Accordingly, the plain wording of Article VII, section 4.a is not compatible with the Arbitrator's determination that the Agency was required to support its "met" rating in the disputed element with a narrative statement.(4) Consequently, we find that the consolidated award, as to Grievance No. 3, evidences a manifest disregard of the parties' agreement, and we set aside that portion of the consolidated award. E.g., U.S. Department of the Air Force, Oklahoma City Air Logistics Command, Tinker Air Force Base, Oklahoma and American Federation of Government Employees, Local 916, 48 FLRA 342, 348-49 (1993) and cases cited therein. In light of our conclusion, we find it unnecessary to address the Agency's other contentions.
The Union's exceptions concerning Grievance No. 2 are denied.

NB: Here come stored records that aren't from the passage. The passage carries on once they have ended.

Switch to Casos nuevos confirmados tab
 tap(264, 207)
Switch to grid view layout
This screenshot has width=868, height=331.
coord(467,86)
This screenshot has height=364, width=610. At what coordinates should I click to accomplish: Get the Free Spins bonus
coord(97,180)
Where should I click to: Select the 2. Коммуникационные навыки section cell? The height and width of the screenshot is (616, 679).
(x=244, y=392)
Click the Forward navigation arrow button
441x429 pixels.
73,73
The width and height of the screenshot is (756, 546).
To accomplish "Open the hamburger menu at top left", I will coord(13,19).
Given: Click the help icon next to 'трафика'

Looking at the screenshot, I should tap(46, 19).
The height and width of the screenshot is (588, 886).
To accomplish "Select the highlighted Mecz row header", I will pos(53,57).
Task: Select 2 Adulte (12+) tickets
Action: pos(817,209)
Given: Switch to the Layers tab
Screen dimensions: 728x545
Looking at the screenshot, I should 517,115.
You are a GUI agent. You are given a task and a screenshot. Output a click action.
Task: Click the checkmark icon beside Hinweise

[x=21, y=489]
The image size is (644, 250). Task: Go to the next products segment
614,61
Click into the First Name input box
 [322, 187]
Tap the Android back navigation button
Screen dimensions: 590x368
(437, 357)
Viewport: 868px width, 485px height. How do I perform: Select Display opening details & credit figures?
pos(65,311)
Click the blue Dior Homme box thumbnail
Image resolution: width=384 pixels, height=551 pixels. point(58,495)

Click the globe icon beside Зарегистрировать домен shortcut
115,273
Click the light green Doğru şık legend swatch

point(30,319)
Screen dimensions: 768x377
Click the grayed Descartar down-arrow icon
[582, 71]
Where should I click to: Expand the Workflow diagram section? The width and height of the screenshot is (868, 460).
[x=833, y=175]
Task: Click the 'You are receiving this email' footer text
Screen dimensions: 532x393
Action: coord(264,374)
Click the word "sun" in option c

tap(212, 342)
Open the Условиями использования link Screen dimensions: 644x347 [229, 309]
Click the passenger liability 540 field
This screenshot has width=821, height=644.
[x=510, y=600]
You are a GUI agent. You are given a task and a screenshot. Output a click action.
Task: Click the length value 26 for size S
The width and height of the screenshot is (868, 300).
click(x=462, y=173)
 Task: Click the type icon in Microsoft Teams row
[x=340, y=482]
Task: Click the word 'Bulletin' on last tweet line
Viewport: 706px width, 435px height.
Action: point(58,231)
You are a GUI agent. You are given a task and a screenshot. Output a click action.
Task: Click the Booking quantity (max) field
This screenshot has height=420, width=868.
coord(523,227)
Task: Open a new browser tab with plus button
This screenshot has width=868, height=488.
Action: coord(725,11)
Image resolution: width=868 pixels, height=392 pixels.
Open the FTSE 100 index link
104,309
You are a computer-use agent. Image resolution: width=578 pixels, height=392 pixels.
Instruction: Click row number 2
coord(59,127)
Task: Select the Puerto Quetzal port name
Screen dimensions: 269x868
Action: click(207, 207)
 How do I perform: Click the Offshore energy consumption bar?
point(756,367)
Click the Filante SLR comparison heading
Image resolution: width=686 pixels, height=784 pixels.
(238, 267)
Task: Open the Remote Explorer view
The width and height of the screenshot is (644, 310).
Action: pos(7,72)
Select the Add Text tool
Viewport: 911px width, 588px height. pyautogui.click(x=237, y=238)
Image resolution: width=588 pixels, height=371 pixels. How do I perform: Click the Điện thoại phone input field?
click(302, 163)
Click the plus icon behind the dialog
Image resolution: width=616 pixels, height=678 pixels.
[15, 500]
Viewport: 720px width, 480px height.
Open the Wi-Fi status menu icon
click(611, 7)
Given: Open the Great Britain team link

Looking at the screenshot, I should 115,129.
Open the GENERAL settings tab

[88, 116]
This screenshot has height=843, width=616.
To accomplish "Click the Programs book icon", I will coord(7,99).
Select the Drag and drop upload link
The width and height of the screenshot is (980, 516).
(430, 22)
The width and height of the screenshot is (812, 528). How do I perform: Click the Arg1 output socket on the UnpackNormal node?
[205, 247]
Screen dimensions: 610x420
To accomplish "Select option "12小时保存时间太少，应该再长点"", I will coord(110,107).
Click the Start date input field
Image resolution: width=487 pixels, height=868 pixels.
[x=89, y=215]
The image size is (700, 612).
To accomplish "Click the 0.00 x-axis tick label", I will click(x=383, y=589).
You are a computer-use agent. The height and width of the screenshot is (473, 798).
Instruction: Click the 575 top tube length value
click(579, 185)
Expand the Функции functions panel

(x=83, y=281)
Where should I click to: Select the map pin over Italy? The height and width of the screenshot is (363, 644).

The Arbitrator's award as to Grievance No. 3 is set aside.
An attachment to an April 28, 1994, Air Force (AF) policy letter, covering the relevant performance rating period, states:
As in the past, each element contained in the [performance] plan will be rated as "not met," "met," or "exceeded." However, the brief narrative statement required in the past substantiating ratings will only be required when the element is rated "not met," or when the narrative on the AF Form 860A is used to support a performance cash award.
Agency's Exceptions, Attachment 4; see Agency's Exceptions at 3.
AF Form 860A, which is used to record an employee's overall performance rating and ratings in specific critical and noncritical elements, states in relevant part: "Performance elements rated as "Did Not Meet" or "Exceeded" must be substantiated by a brief narrative statement." Agency's Exceptions, Attachment 1; see Agency's Exceptions at 2.
(If blank, the decision does not have footnotes.)
1. This case was considered and all deliberations were completed prior to the date on which Donald S. Wasserman was sworn in as a Member of the Authority. Therefore, Member Wasserman did not participate in this decision.
2. The record does not include a copy of the portion of the parties' agreement relied on by the Union. Although the Union cites several sections of the agreement, the only portion of the agreement quoted by the Union is Article VII, section I, which, according to the Union, provides in relevant part that "established standards are job-related and objective." Union's Exceptions at 1.
3. The parties' agreement provides in Article VII, entitled "Performance Rating," at section 4.a as follows:
Employee's performance rating will be the result of application of standards of performance to the employee's performance on both critical and noncritical elements. Only elements identified in the performance plan will be rated. Any rating on an element other than "met the standard" will require documentation on the performance plan.
(Emphasis supplied.) Agency's Exceptions, Attachment 3; see Agency's Exceptions at 3. Relevant provisions of AF policy supporting the Agency's assertion are found in the Appendix to this decision.
4. In addition, nothing in the record before us demonstrates that the Agency was required by any other authority to support its rating of "met" in the disputed element with a narrative statement.